By Jubin Katiraie
There is good reason to believe that Iran is closer than it has ever been to the overthrow of its theocratic dictatorship.
This belief is shared by the hundreds of thousands of people who are participating in the Free Iran Global Summit today. The event connects Iranian expatriates and their political supporters from 30,000 different locations in more than 100 countries. It stands in for the international gathering that would ordinarily take place at this time of year near the French headquarters of the National Council of Resistance of Iran (NCRI). But the coronavirus pandemic forced a change in the event’s format.
This was arguably beneficial in some ways since early assessments point to a greater level of collective participation in the simultaneous local gatherings than might have been expected at another centralized Paris rally. However, the number of in-person rally-goers has been consistently impressive in recent years, testifying both to the level of commitment among NCRI supporters and the earnestness of their belief in a looming change of government.

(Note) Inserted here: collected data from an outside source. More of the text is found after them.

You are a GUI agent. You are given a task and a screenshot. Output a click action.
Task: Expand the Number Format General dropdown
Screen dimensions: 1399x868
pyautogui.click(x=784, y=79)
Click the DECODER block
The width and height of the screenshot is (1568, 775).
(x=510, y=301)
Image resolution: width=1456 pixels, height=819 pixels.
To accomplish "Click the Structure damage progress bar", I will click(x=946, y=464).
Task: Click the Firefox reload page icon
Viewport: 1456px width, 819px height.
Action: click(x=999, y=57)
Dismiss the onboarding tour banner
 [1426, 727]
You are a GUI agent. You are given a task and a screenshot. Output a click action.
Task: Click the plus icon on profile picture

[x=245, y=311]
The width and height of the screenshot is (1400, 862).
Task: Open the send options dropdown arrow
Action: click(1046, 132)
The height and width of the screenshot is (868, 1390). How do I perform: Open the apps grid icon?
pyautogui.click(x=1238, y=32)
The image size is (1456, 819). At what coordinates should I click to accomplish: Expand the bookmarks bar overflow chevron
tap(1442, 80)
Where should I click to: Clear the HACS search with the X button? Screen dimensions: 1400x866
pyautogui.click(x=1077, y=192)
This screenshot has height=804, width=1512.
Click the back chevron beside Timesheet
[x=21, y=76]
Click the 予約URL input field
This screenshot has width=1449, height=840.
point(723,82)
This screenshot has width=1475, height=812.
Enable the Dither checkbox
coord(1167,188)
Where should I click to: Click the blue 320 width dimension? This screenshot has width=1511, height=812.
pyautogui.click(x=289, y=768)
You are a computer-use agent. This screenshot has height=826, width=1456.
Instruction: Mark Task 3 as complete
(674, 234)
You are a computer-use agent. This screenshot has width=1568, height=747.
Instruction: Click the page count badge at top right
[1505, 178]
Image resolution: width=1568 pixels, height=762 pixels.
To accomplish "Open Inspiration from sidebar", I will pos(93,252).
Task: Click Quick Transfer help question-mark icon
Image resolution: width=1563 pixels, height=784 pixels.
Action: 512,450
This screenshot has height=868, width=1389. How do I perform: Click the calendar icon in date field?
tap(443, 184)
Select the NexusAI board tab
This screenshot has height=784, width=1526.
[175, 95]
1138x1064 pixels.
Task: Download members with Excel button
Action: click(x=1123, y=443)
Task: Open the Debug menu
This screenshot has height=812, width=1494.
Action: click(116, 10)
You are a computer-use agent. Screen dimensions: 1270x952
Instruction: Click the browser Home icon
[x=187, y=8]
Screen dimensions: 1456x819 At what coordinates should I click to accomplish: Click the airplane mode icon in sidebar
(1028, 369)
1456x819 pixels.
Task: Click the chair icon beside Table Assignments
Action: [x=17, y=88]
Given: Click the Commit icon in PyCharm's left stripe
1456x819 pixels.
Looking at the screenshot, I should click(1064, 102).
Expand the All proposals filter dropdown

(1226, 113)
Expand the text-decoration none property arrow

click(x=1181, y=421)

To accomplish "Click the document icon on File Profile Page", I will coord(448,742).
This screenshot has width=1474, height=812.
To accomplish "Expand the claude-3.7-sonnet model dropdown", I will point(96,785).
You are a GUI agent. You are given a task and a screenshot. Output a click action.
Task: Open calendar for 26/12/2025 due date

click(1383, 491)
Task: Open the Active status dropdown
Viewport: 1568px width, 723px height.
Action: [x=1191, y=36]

It is not difficult to imagine that the traditional format would have attracted similar numbers as did its socially distanced alternative since the event’s speeches are currently demonstrating greater-than-normal incentives for the NCRI and its allies to promote the concept of regime change for a global audience. Many of those speeches focus on the progress that Iranian Resistance activists have apparently already made toward that goal, having carried out at least two nationwide uprisings against the ruling clerics.
Join us live at the #FreeIran2020 Global Summit online Friday, July 17
Iran Rising Up for Freedom | Resistance Units Key to Victoryhttps://t.co/tGC1qFHgvk
— NCRI-FAC (@iran_policy) July 17, 2020
In December 2017, an economic protest in the city of Mashhad inspired residents of other localities to pour into the streets and voice their grievances as well. It quickly became clear that these grievances were not limited to matters of economic policy, and that general sentiment among the public was that problems of poverty and unemployment could not be solved under the current political system. As the movement grew to encompass the entire country by early January 2018, it also took on unusually provocative slogans such as “death to the dictator.”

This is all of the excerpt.